Paris After weeks crossing the high seas, Claude Levi-Strauss breathed in his first lungful of the New World, a perfume tinged with pepper or tobacco. The sensory awakening was the start of a journey that turned a young Parisian scholar into a founder of modern anthropology.
On that 1930s trip that took him across the Atlantic to Latin America, Levi-Strauss’ scholarly upbringing guided him on a methodical search for humankind’s inner workings as he met tribes in Brazil’s jungles. His studies would later electrify —and divide — the intellectual world with the idea that cultures share similarities underlying their myths and patterns of behavior.
Levi-Strauss’ death at age 100 was announced in Paris on Tuesday. French media said he died on Friday.
Born on Nov. 28, 1908, in Brussels, Belgium, to French parents of Jewish origin, he was forced to flee France during World War II after Germany invaded and the collaborationist Vichy regime passed anti-Jewish laws. He ended up in New York, which he called “the most fruitful period of my life.”
He was widely regarded as having reshaped anthropology, becoming the leading advocate of what is now known as structuralism. His ideas reached into fields including the humanities and philosophy.
Structuralism — defined as the search for the underlying patterns of thought in all forms of human activity — compared the formal relationships among elements in any given system.
Levi-Strauss’ classic example was the taboo on incest, present in all societies, which he argued was man’s way of promoting and preserving social harmony.

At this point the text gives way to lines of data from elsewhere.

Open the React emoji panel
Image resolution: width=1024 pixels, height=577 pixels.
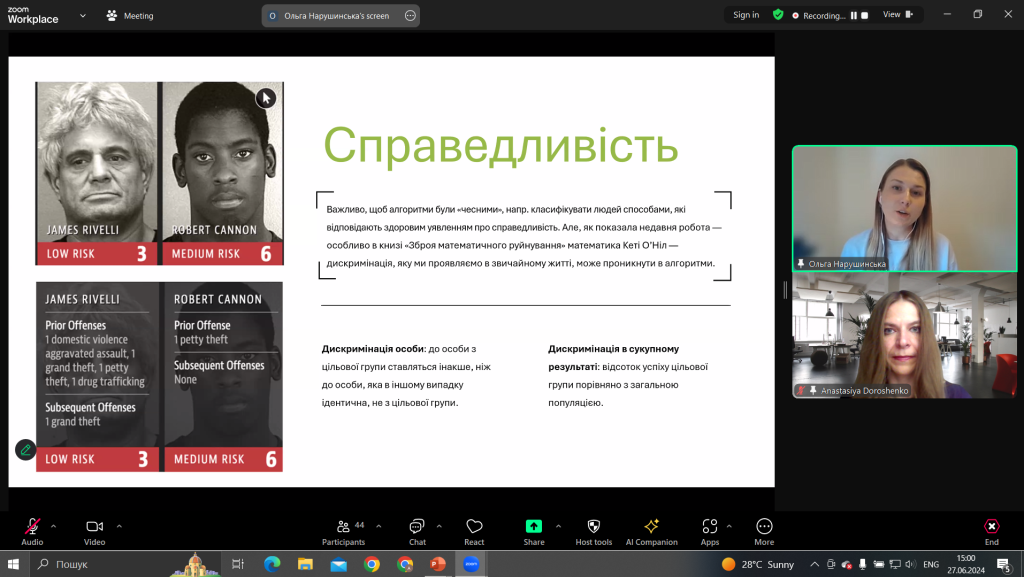[x=474, y=532]
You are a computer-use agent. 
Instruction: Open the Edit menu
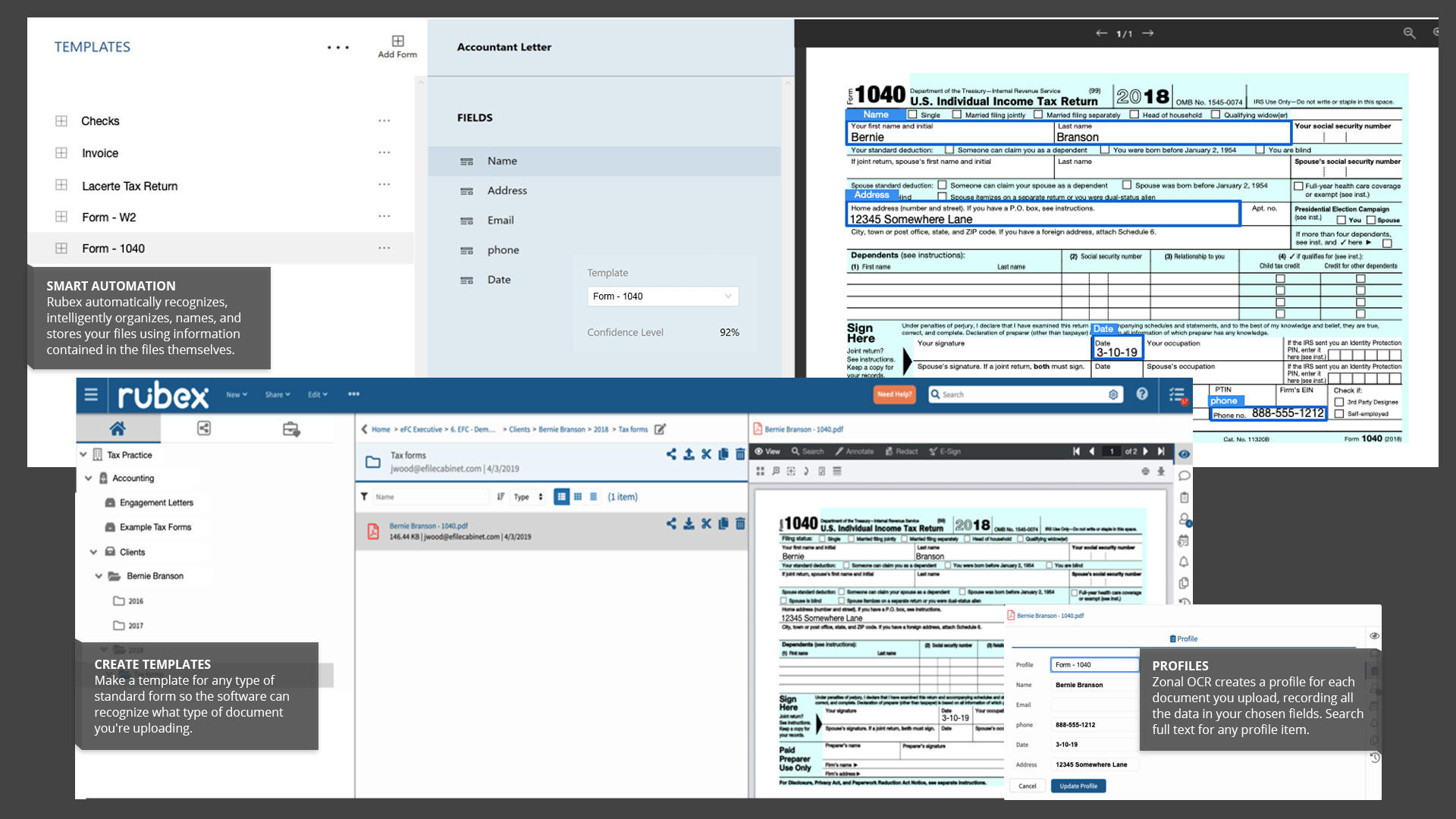click(318, 394)
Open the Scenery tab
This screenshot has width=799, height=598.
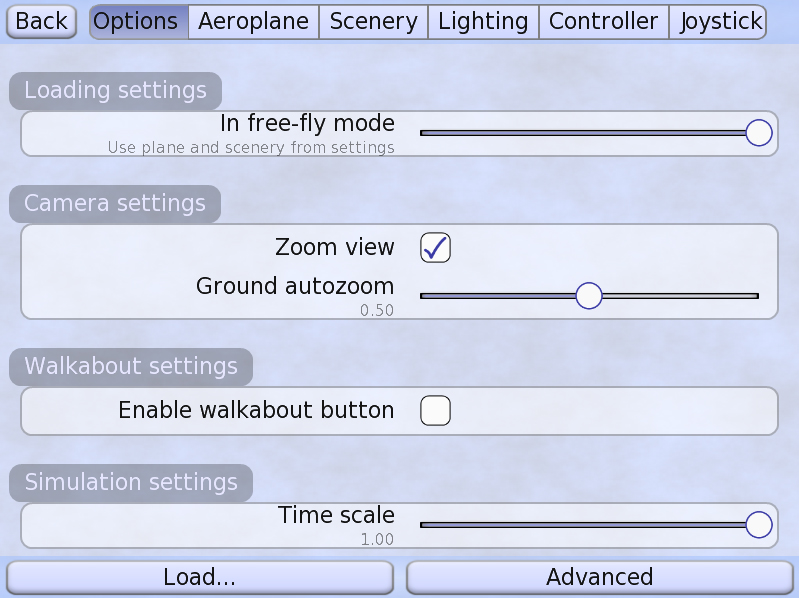click(373, 21)
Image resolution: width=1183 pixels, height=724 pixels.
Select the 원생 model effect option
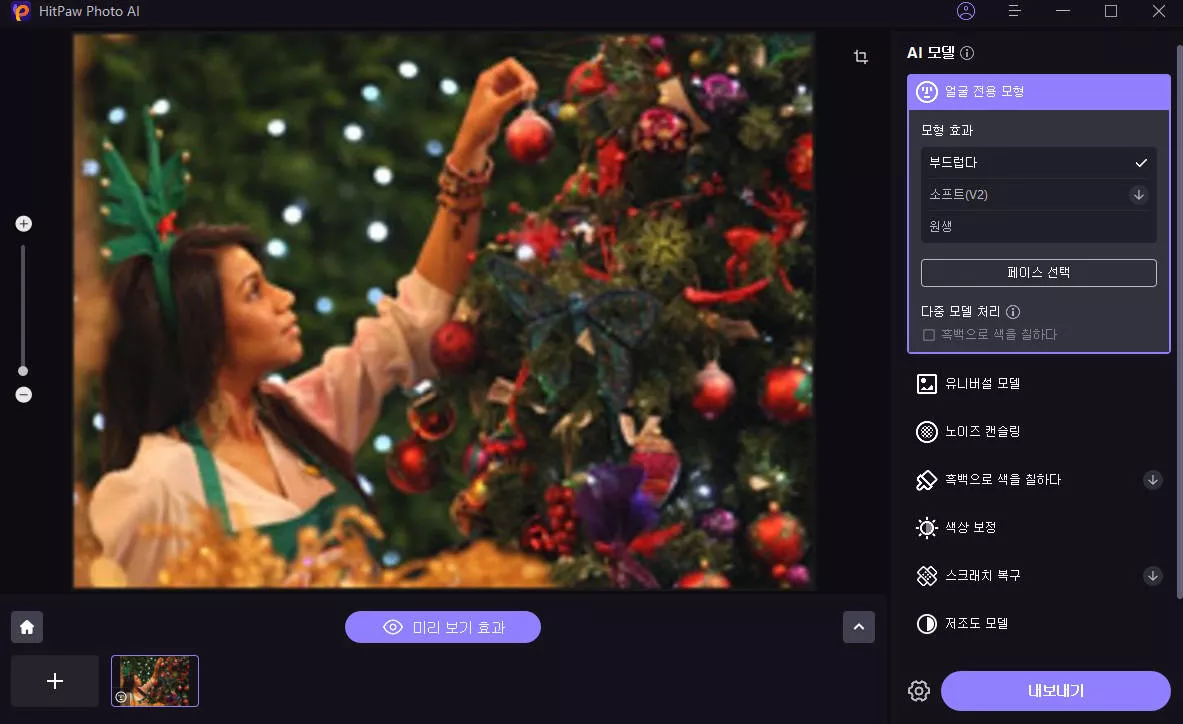click(x=1037, y=227)
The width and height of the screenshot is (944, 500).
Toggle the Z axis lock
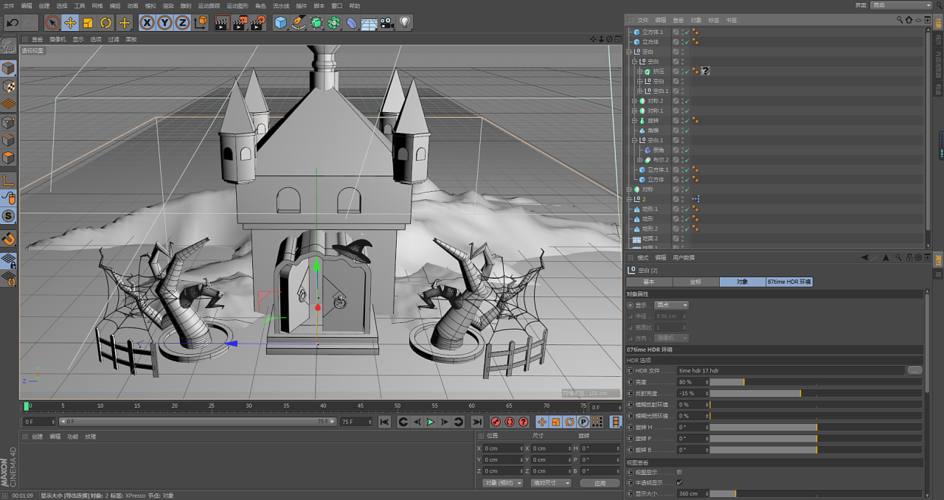coord(182,22)
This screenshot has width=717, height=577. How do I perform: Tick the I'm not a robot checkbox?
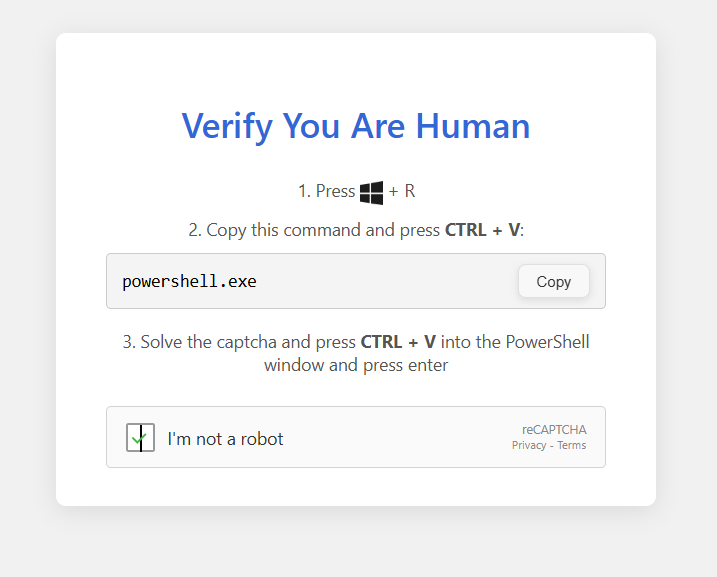tap(140, 437)
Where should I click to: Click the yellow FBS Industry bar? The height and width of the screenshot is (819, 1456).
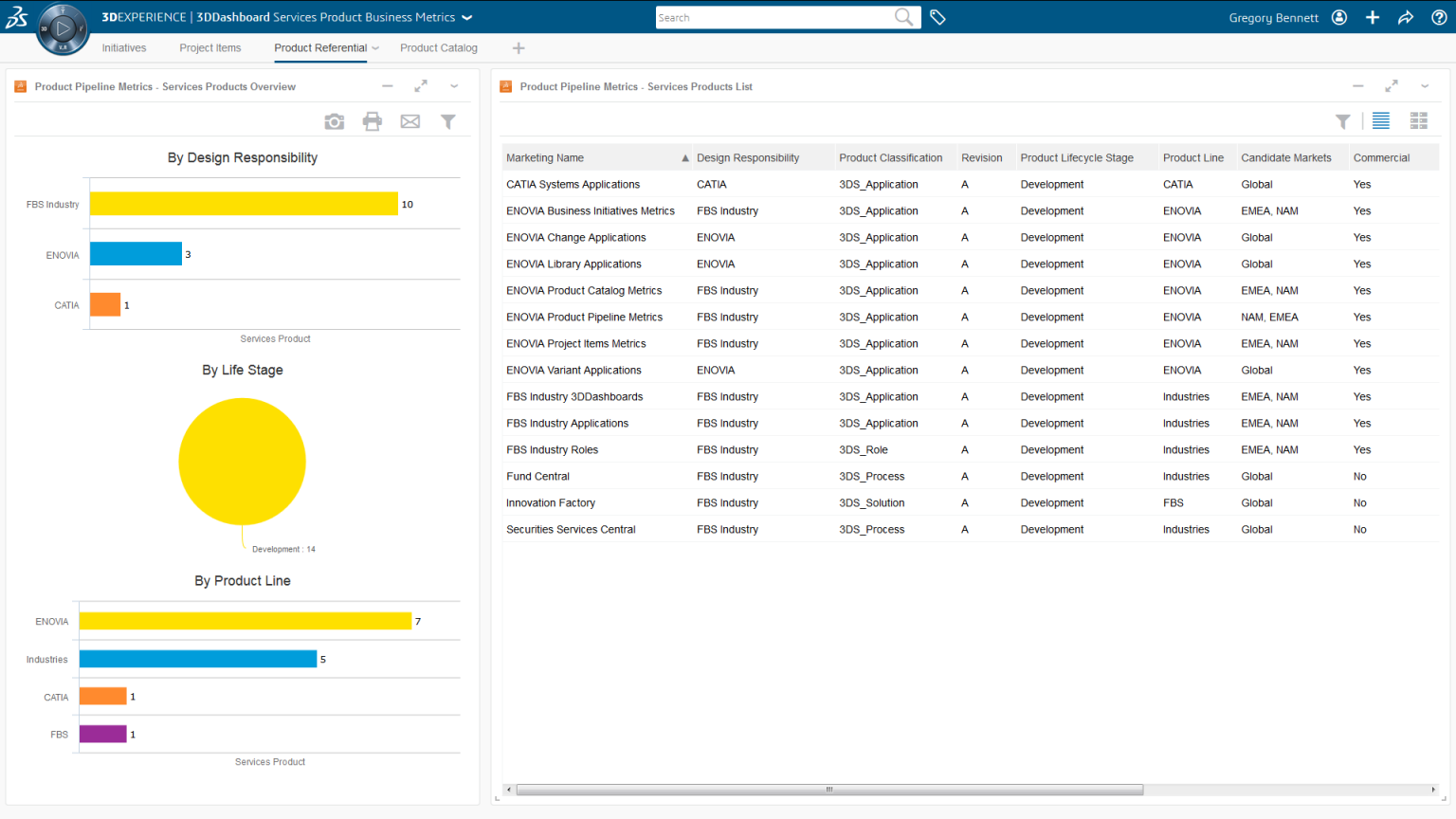(x=244, y=204)
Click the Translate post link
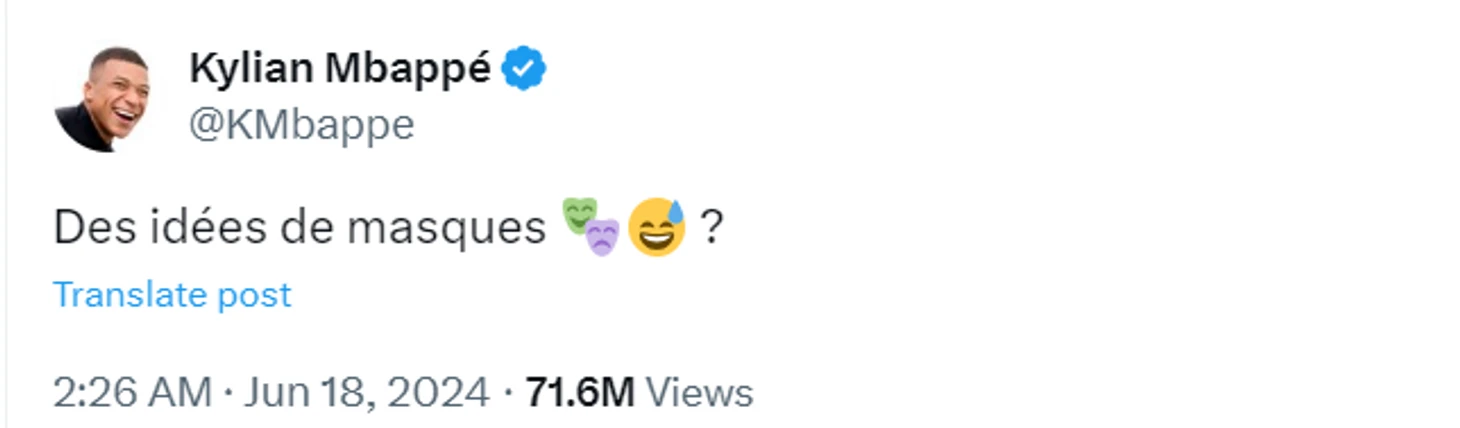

France reacted with emotional tributes led by President Nicolas Sarkozy, who called him the “indefatigable humanist” and noted his environmental side which led him to worry “about the disappearance of many living plant and animal species, and ... the impact of man’s activities on the planet.”
Koichiro Matsuura, director-general of the U.N.’s Paris-based cultural arm, UNESCO, said Levi-Strauss’ theories “changed the way people perceived each other, striking down such divisive concepts as race and opening the way for a new vision based on recognition of the common bond of humanity.”